▼

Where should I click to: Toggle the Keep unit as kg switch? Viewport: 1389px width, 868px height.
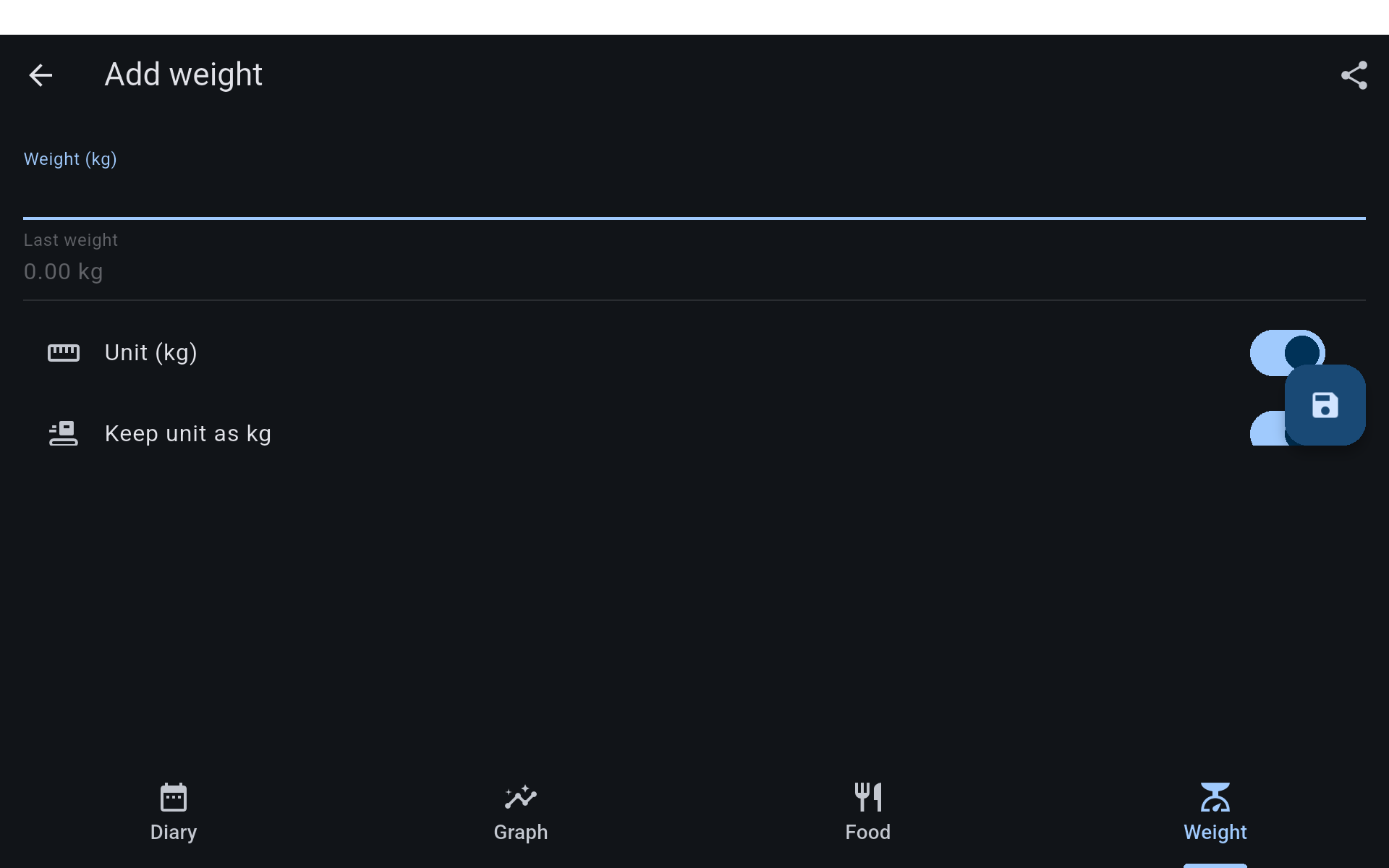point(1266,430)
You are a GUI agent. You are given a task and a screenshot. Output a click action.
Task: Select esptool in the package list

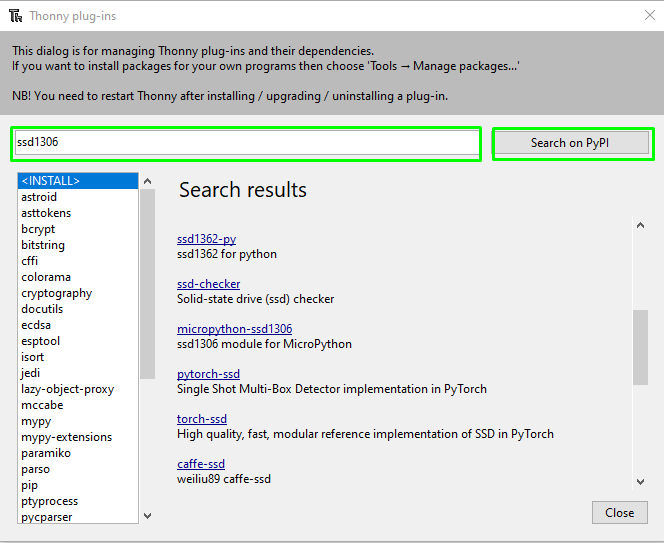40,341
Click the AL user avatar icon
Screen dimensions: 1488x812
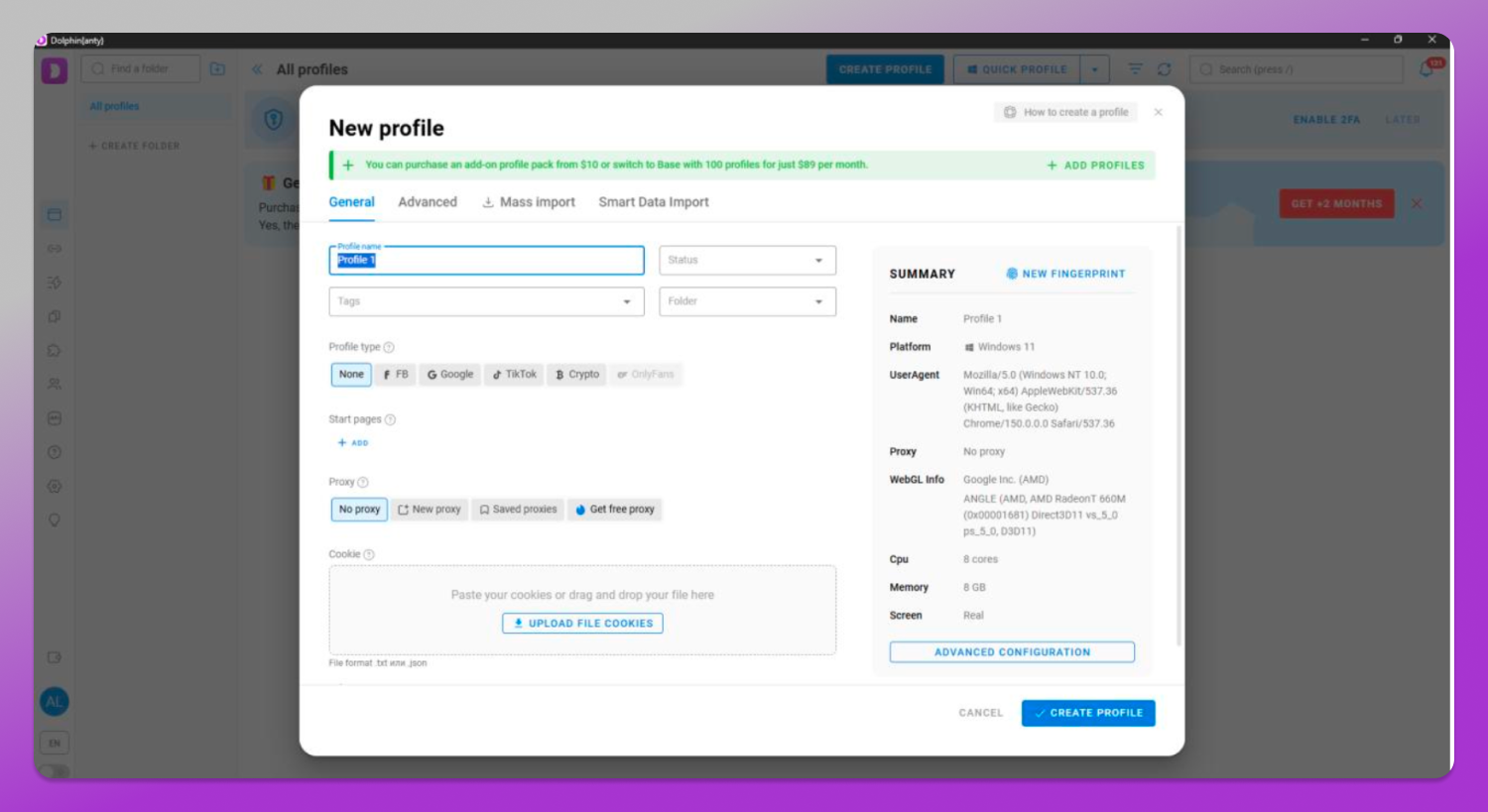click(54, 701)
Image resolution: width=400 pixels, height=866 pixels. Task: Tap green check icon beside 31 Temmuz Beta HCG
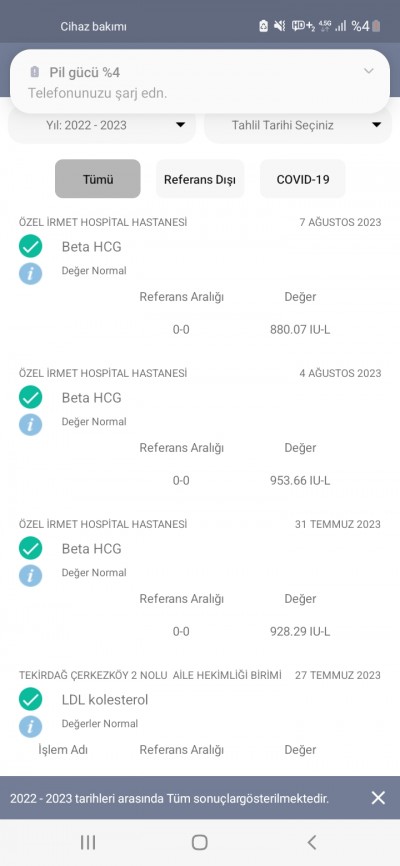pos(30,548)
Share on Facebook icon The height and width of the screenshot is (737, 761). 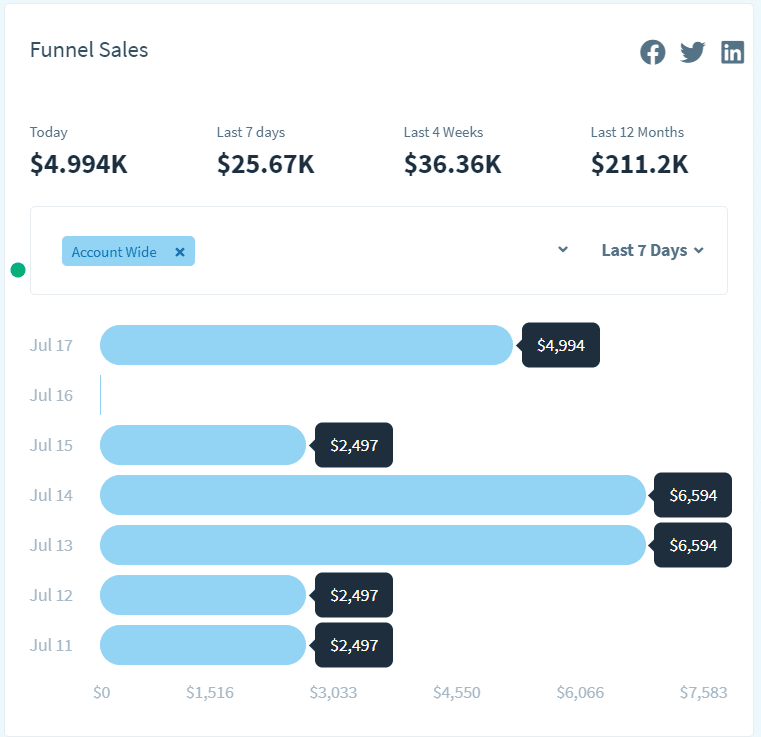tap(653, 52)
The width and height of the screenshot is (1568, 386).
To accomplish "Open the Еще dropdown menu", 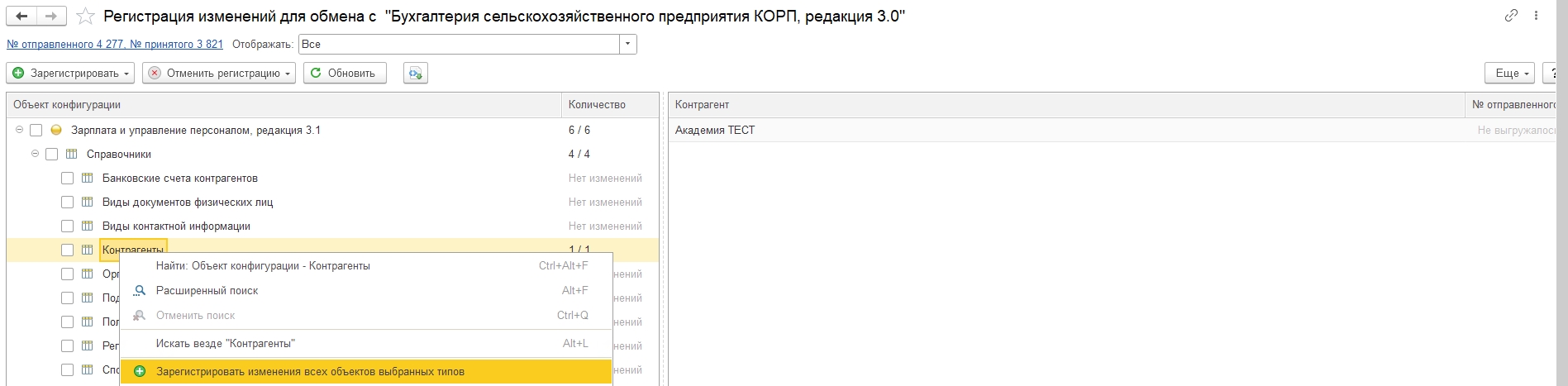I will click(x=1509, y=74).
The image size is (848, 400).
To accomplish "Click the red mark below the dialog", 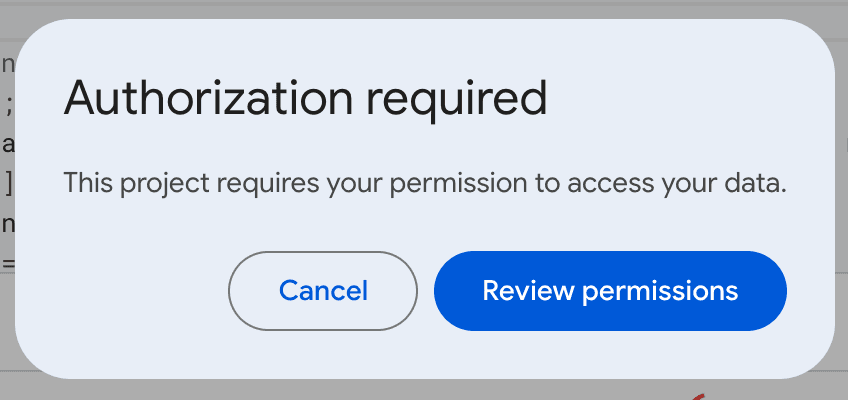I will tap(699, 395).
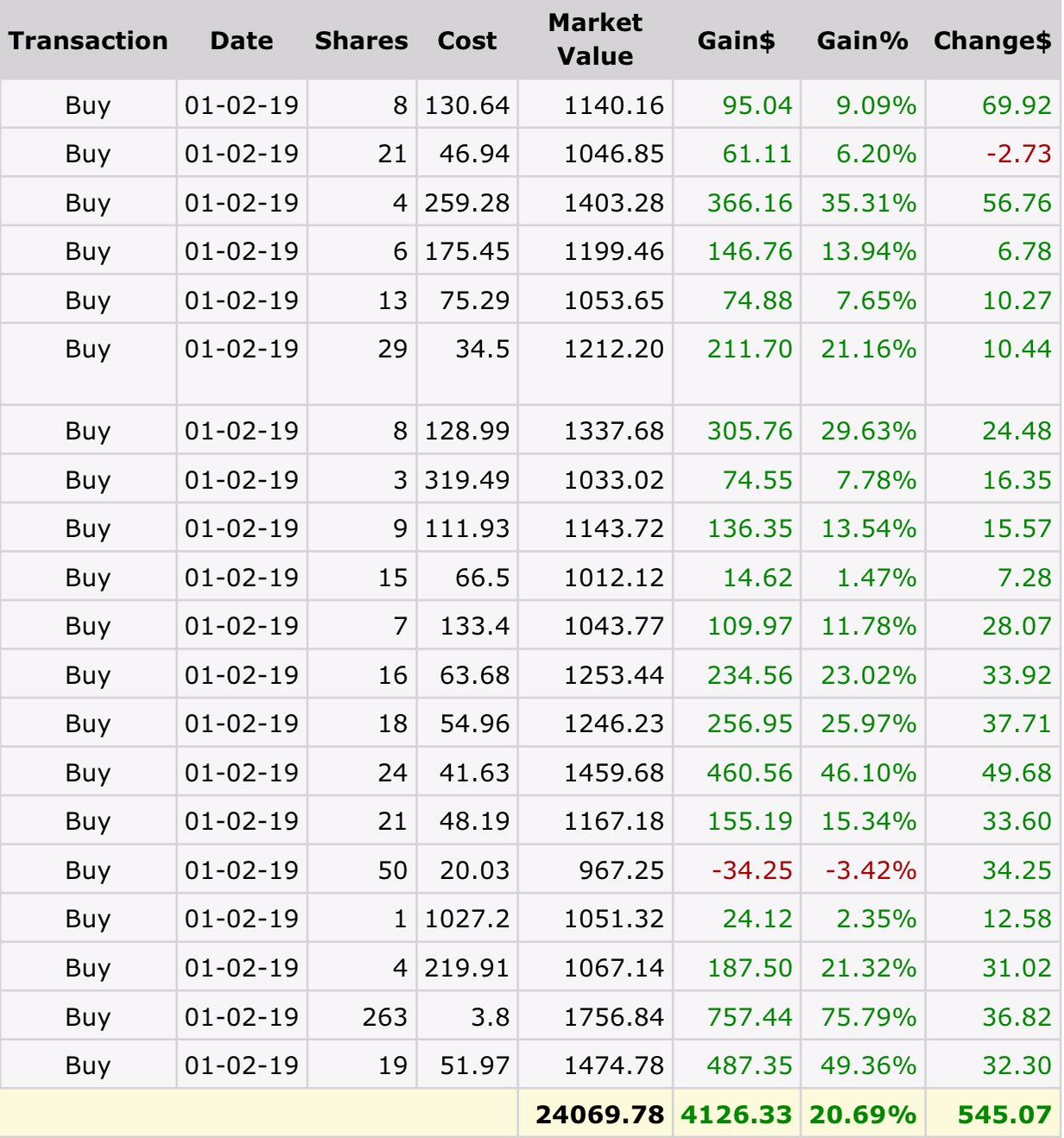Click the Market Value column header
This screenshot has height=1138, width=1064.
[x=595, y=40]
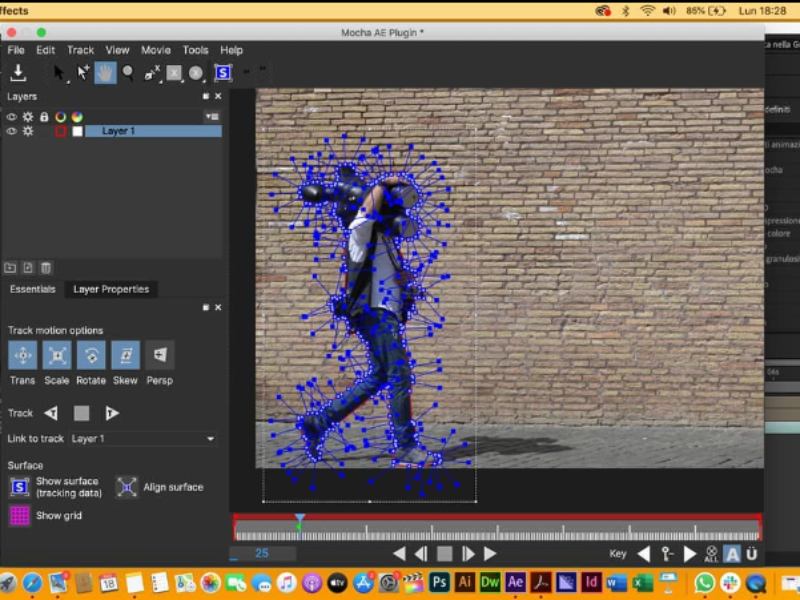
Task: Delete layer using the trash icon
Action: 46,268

▲

### Exercise description
Only the lines from the start of the material to the line with "Click the AL user avatar icon", inclusive, belong in the answer, printed exactly and free of pictures.

### Task result
Where should I click to: Toggle the Keep unit as kg switch? Viewport: 1389px width, 868px height.
point(1266,430)
You are a GUI agent. You are given a task and a screenshot. Output a click action.
Task: Select esptool in the package list

40,341
Click the AL user avatar icon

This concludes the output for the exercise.